## Problem requirements
Transcribe the entire listing exactly.

____________________

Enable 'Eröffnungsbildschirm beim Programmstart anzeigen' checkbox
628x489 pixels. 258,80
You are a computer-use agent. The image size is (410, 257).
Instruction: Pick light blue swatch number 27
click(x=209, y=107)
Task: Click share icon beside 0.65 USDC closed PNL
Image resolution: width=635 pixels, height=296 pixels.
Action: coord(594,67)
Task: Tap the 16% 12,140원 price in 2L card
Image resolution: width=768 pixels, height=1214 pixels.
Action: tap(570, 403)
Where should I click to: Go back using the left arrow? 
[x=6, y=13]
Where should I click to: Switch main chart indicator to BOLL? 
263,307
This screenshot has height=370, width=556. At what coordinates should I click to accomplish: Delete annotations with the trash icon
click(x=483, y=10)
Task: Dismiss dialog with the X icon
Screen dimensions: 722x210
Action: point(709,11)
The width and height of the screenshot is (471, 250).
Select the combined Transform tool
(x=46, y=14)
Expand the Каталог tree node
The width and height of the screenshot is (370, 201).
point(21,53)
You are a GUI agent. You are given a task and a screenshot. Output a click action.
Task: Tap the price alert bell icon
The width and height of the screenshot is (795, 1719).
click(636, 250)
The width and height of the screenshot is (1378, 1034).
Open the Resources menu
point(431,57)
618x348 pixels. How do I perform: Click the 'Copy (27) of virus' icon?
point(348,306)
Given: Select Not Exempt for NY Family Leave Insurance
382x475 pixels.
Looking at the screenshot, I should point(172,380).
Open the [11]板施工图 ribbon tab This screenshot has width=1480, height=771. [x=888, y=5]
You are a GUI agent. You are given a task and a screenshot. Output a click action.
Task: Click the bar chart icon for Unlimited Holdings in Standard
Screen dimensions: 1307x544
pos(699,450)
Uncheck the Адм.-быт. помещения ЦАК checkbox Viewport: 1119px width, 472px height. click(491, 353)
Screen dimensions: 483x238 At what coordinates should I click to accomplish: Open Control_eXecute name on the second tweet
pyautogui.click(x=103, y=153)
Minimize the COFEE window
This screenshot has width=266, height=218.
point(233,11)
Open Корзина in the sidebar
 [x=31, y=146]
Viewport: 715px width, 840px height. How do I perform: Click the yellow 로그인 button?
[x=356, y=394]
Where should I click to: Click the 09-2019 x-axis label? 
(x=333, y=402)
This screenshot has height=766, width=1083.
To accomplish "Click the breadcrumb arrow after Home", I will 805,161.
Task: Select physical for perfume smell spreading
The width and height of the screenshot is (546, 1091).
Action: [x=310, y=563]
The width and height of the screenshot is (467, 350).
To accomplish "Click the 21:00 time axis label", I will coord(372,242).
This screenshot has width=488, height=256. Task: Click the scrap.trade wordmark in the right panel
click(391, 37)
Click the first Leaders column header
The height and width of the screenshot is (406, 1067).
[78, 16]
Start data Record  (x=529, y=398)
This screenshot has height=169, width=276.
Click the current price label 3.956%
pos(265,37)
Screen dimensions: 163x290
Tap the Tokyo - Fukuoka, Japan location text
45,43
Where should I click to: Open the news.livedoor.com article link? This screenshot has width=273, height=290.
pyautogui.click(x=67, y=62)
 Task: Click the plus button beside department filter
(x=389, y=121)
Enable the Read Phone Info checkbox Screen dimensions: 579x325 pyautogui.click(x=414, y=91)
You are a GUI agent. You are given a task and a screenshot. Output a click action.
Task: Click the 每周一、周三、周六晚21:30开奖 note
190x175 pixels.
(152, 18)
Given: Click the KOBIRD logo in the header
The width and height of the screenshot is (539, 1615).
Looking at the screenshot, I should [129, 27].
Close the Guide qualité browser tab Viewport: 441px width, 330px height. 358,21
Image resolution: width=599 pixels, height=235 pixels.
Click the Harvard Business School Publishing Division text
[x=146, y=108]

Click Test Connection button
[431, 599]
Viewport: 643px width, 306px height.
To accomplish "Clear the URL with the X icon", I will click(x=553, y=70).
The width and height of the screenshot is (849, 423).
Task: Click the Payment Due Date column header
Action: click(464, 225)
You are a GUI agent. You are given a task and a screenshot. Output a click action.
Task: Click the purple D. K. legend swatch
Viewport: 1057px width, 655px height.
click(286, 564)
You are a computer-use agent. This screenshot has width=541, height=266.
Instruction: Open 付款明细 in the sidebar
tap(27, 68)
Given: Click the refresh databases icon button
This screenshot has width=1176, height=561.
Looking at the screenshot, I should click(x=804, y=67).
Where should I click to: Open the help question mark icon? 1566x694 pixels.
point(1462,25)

____________________

## Answer to the problem
Enable 'Eröffnungsbildschirm beim Programmstart anzeigen' checkbox
628x489 pixels. 258,80
You are a computer-use agent. The image size is (410, 257).
Instruction: Pick light blue swatch number 27
click(x=209, y=107)
Task: Click share icon beside 0.65 USDC closed PNL
Image resolution: width=635 pixels, height=296 pixels.
Action: coord(594,67)
Task: Tap the 16% 12,140원 price in 2L card
Image resolution: width=768 pixels, height=1214 pixels.
Action: tap(570, 403)
Where should I click to: Go back using the left arrow? 
[x=6, y=13]
Where should I click to: Switch main chart indicator to BOLL? 
263,307
This screenshot has height=370, width=556. At what coordinates should I click to accomplish: Delete annotations with the trash icon
click(x=483, y=10)
Task: Dismiss dialog with the X icon
Screen dimensions: 722x210
Action: point(709,11)
The width and height of the screenshot is (471, 250).
Select the combined Transform tool
(x=46, y=14)
Expand the Каталог tree node
The width and height of the screenshot is (370, 201).
point(21,53)
You are a GUI agent. You are given a task and a screenshot. Output a click action.
Task: Tap the price alert bell icon
The width and height of the screenshot is (795, 1719).
click(636, 250)
The width and height of the screenshot is (1378, 1034).
Open the Resources menu
point(431,57)
618x348 pixels. How do I perform: Click the 'Copy (27) of virus' icon?
point(348,306)
Given: Select Not Exempt for NY Family Leave Insurance
382x475 pixels.
Looking at the screenshot, I should point(172,380).
Open the [11]板施工图 ribbon tab This screenshot has width=1480, height=771. [x=888, y=5]
You are a GUI agent. You are given a task and a screenshot. Output a click action.
Task: Click the bar chart icon for Unlimited Holdings in Standard
Screen dimensions: 1307x544
pos(699,450)
Uncheck the Адм.-быт. помещения ЦАК checkbox Viewport: 1119px width, 472px height. click(491, 353)
Screen dimensions: 483x238 At what coordinates should I click to accomplish: Open Control_eXecute name on the second tweet
pyautogui.click(x=103, y=153)
Minimize the COFEE window
This screenshot has width=266, height=218.
point(233,11)
Open Корзина in the sidebar
 [x=31, y=146]
Viewport: 715px width, 840px height. How do I perform: Click the yellow 로그인 button?
[x=356, y=394]
Where should I click to: Click the 09-2019 x-axis label? 
(x=333, y=402)
This screenshot has height=766, width=1083.
To accomplish "Click the breadcrumb arrow after Home", I will 805,161.
Task: Select physical for perfume smell spreading
The width and height of the screenshot is (546, 1091).
Action: [x=310, y=563]
The width and height of the screenshot is (467, 350).
To accomplish "Click the 21:00 time axis label", I will coord(372,242).
This screenshot has width=488, height=256. Task: Click the scrap.trade wordmark in the right panel
click(391, 37)
Click the first Leaders column header
The height and width of the screenshot is (406, 1067).
[78, 16]
Start data Record  (x=529, y=398)
This screenshot has height=169, width=276.
Click the current price label 3.956%
pos(265,37)
Screen dimensions: 163x290
Tap the Tokyo - Fukuoka, Japan location text
45,43
Where should I click to: Open the news.livedoor.com article link? This screenshot has width=273, height=290.
pyautogui.click(x=67, y=62)
 Task: Click the plus button beside department filter
(x=389, y=121)
Enable the Read Phone Info checkbox Screen dimensions: 579x325 pyautogui.click(x=414, y=91)
You are a GUI agent. You are given a task and a screenshot. Output a click action.
Task: Click the 每周一、周三、周六晚21:30开奖 note
190x175 pixels.
(152, 18)
Given: Click the KOBIRD logo in the header
The width and height of the screenshot is (539, 1615).
Looking at the screenshot, I should [129, 27].
Close the Guide qualité browser tab Viewport: 441px width, 330px height. 358,21
Image resolution: width=599 pixels, height=235 pixels.
Click the Harvard Business School Publishing Division text
[x=146, y=108]

Click Test Connection button
[431, 599]
Viewport: 643px width, 306px height.
To accomplish "Clear the URL with the X icon", I will click(x=553, y=70).
The width and height of the screenshot is (849, 423).
Task: Click the Payment Due Date column header
Action: click(464, 225)
You are a GUI agent. You are given a task and a screenshot. Output a click action.
Task: Click the purple D. K. legend swatch
Viewport: 1057px width, 655px height.
click(286, 564)
You are a computer-use agent. This screenshot has width=541, height=266.
Instruction: Open 付款明细 in the sidebar
tap(27, 68)
Given: Click the refresh databases icon button
This screenshot has width=1176, height=561.
Looking at the screenshot, I should click(x=804, y=67).
Where should I click to: Open the help question mark icon? 1566x694 pixels.
point(1462,25)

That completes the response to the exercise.